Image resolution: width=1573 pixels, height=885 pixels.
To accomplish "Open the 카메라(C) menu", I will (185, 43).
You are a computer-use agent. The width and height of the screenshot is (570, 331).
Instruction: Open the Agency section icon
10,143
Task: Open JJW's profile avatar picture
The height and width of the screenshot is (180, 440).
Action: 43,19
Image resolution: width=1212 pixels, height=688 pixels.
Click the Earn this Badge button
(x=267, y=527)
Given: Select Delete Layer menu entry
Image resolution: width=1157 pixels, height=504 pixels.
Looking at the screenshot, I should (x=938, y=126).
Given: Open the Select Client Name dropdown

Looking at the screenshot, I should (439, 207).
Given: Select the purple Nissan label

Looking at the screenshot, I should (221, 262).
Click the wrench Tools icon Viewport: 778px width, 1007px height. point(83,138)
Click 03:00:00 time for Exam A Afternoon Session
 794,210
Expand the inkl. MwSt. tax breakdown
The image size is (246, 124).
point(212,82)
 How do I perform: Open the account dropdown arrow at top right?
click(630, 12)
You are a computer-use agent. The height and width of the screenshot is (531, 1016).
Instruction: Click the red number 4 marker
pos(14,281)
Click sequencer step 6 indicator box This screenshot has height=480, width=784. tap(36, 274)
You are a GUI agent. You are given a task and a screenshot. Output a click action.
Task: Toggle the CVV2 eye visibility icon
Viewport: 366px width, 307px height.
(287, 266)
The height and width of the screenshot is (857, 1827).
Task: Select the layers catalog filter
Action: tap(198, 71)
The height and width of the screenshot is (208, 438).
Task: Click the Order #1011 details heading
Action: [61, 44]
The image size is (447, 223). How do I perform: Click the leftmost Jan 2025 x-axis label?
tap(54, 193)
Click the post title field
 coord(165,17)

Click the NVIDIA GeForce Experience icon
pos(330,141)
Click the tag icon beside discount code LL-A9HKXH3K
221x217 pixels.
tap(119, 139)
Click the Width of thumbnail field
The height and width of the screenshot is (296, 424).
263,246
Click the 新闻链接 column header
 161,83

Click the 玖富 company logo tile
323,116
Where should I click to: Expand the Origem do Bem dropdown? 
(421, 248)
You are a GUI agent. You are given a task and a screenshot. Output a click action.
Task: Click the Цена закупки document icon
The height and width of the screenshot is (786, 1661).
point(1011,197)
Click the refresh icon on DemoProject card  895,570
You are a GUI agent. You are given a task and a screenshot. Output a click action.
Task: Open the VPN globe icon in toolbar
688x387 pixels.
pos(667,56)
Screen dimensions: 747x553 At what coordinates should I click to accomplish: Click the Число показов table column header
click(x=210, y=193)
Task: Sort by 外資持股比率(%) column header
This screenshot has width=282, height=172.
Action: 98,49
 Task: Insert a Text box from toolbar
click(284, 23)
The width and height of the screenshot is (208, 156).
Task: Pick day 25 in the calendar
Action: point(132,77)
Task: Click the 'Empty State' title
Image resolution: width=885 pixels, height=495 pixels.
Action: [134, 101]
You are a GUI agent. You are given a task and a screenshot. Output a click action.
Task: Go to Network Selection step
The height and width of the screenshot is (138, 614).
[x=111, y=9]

•••

== EXERCISE TASK ==
Format the stretch from the line containing "Task: Insert a Text box from toolbar" through the end of the records above as a numbered list, omitting any blank lines.

== TASK OUTPUT ==
1.  Task: Insert a Text box from toolbar
2. click(284, 23)
3. The width and height of the screenshot is (208, 156).
4. Task: Pick day 25 in the calendar
5. Action: point(132,77)
6. Task: Click the 'Empty State' title
7. Image resolution: width=885 pixels, height=495 pixels.
8. Action: [134, 101]
9. You are a GUI agent. You are given a task and a screenshot. Output a click action.
10. Task: Go to Network Selection step
11. The height and width of the screenshot is (138, 614).
12. [x=111, y=9]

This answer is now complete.